Docker images contain a filesystem for an operating system, minus the OS kernel. This project uses Docker to build a tiny OS, extracts all the files out of the Docker image, adds a small OS kernel and re-packages that as a VM image.
Docker is not intended to replace VMs. It provides lightweight isolation for processes within a host but shares a kernel between processes, and some handy tooling for building images that works well with version control. (Building a CentOS based image is under a dozen LOC in Docker, and a few hundred LOC in Packer+Kickstart.)
Kata Containers (https://katacontainers.io) is more along the lines of a "VM replacement", although it is doing so using VMs.
You can tighten containers but at the end of the day they are running as native processes on the same kernel. Any vulnerability and game is over. VM offers an easier (maybe heavy) mental model of security. Between guests and between guest and host.

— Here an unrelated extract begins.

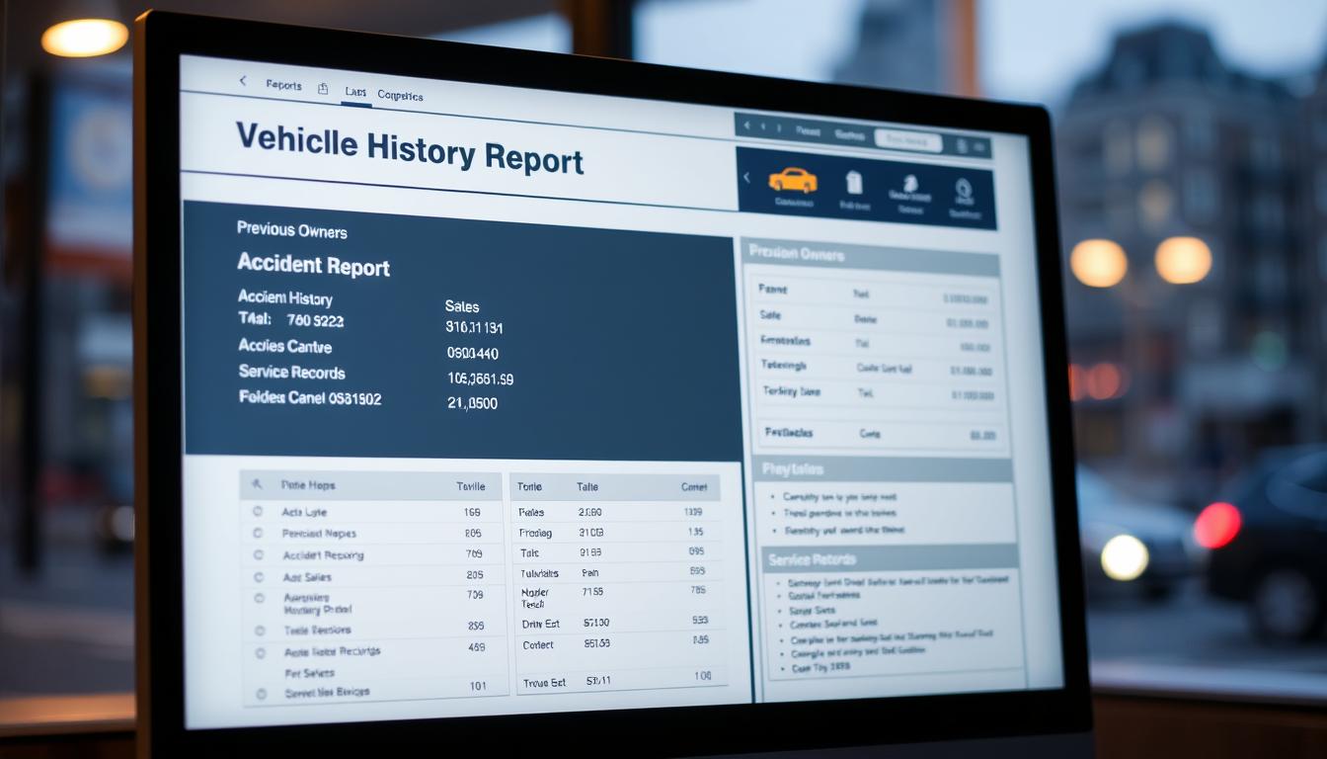Click the back arrow before Reports

(243, 81)
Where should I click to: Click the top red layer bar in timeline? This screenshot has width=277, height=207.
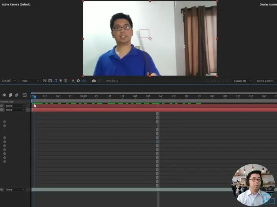(154, 106)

A jail breakout, it being from a process namespace or a VM, is always a security-risk - whatever it's breaking out of. Both are sensitive to this. VM's are maybe a bit more mature and handle some stuff on hardware - but given the recent Intel oops thingies - I wouldn't rely on that too much...
"Containers are less secure" is just FUD. That VM's or containers alike are running on the same CPU is currently a much more real threat.
The docker daemon itself - sure, but on OS/kernel level, they're doing exactly the same thing, where docker is probably the more scrutinized implementation out-there...
I assume it's mostly to make it easier for people to test this out with existing stuff. Docker containers are the standard for taking a base image and adding stuff on top of it.
Working with VM images was PITA, I don't know if anything changed. Having recipe (Dockerfile) and required files in VCS is useful as reference even when setting up bare metal machines. So Docker (and Puppet/Ansible) might have bigger impact on work organisation than on anything else.
You still have the Dockerfile and the required files in a VCS, but now what you have running is a full VM instead of a somewhat isolated process sharing kernel with other containers.
So far so good, for individual/standalone containers. But if you need thightly integrated containers (sharing networks, volumes, ports and so on) things may be a bit more complicated. And not sure about Kubernetes. YMMV
It's not such a PITA anymore. Most distros have automated build systems to create VM images from a config file. For example, we use FAI + Ansible to entirely automate the creation of a Debian AMIs for AWS, deployment, and provisioning.